Atechnique using the visualization of reactive tracer mixing in 3-D is proposed for the quantification of mixing with chemical reaction in typical batch stirred vessel reactors. Images can be conveniently and inexpensively acquired using acid–alkali pulse tracer tests with suitable indicators. A demonstration is reported for the caustic soda– hydrochloric acid–phenolphthalein system, which produces dilute brine solution for safe disposal, on a 2.3 m3 plant-scale stirred vessel. The fluid mixing and fast acid–alkali reaction have been modelled using simplified computational fluid dynamics (CFD) based on the network- of-zones model for O(105) zones. The model predictions have been image reconstructed using AVS graphics.
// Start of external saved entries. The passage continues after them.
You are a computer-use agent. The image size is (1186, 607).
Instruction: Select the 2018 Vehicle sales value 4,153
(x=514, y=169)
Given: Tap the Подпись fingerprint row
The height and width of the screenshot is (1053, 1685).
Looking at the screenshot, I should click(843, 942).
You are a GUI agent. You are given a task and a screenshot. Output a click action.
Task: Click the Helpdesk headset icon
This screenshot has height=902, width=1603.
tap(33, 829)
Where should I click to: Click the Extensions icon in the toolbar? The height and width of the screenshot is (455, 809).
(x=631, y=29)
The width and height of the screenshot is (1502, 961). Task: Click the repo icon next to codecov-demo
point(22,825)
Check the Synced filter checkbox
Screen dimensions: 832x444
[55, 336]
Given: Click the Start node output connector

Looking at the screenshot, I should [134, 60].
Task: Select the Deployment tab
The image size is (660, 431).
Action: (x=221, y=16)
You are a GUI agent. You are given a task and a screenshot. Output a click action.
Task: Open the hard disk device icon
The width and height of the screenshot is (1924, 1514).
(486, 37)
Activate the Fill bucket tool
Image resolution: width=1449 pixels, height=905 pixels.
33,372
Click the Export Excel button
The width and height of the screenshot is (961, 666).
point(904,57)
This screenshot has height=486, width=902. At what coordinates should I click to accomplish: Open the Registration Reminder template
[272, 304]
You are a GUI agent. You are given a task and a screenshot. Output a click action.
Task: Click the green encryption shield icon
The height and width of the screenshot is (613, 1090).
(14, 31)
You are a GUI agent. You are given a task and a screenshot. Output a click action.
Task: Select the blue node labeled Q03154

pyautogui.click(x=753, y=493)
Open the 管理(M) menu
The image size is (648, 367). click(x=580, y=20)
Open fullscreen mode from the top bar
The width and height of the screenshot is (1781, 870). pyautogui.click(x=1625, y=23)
Using flow and mixing parameters independently acquired from inert tracer mixing tests, the close correspondence between experimental and theoretical images confirms that the micromixing must be close to perfect. The approach adopted quantifies both the local zone macromixing and macro-segregation effects for reactions faster than the fluid mixing rates and is useful for analysis of the shape and size of reagent-rich regions in semi-batch operation. Electrical resistance tomography (ERT) can suitably image the tracer mixing with reaction in 3-D according to the accompanying conductivity changes.